Connected device users not renting VoD titles
December 16, 2011
According to The NPD Group, even with the increasing number of iVOD-capable devices the vast majority of these devices were not used to rent iVOD movies. Only 5 per cent of the 134 million US consumers who own iVOD-capable devices used them to do so. Even among owners of dedicated streaming media devices, only 14 per cent reported making an iVOD rental transaction.
NPD’s “Movie VOD Monitor” report defines iVOD movie rentals as movies that are rented from the following services: Apple iTunes, Microsoft Zune, Sony PlayStation Network, Amazon Instant Video, Vudu, Best Buy CinemaNow, and Blockbuster.com. Movie purchases or downloads that are permanently owned were not included in NPD’s report. Netflix is classified in NPD’s report as a subscription streaming service, not iVOD.
Although iVOD receives category-leading scores for selection, search, and navigation, it still has not caught on with the majority of mainstream consumers. iVOD may also be struggling due to heavy competition from pay TV operator’s VOD offerings, and subscription movie options, including Netflix.
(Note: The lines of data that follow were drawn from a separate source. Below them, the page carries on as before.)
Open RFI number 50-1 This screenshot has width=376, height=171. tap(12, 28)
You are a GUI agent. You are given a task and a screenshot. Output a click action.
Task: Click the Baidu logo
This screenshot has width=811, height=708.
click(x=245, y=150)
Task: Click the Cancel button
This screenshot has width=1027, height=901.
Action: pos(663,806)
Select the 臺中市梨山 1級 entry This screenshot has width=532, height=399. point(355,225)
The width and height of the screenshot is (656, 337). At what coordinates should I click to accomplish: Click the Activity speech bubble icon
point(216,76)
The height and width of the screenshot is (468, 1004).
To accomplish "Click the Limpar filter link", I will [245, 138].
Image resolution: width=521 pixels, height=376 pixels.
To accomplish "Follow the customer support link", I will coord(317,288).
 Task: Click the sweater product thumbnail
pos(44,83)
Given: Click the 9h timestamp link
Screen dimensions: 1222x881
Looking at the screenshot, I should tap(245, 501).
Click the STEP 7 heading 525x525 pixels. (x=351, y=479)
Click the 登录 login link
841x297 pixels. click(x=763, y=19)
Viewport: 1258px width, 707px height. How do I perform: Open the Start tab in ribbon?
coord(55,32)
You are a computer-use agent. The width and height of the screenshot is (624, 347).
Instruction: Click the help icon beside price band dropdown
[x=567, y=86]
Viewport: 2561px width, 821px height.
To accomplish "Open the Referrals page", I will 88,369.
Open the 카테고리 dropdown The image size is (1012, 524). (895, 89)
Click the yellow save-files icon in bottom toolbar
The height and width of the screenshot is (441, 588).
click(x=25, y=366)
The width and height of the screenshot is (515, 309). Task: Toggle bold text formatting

In fact, 56 per cent of iVOD movie renters are also Netflix subscribers and 43 per cent use their pay TV provider’s movie VoD offering.
“The industry is teeing up excellent services for Internet movie rental, but they simply aren’t getting noticed by many consumers,” said Russ Crupnick, senior vice president, industry analysis for The NPD Group. “It’s understandable that smartphone owners might be hesitant to watch a full-length movie with limited screens and battery life, but few of the other connected devices are showing strong uptake for iVOD, either.”
“The various connected devices needed to enable iVOD are already found in enough households to allow this distribution channel to grow well beyond early adopters,” Crupnick continued. “To move the needle forward, though, iVOD providers must now leverage their content selection and search advantages and perhaps take a page out of Netflix’s playbook by offering more free trials to introduce potential users to their services.”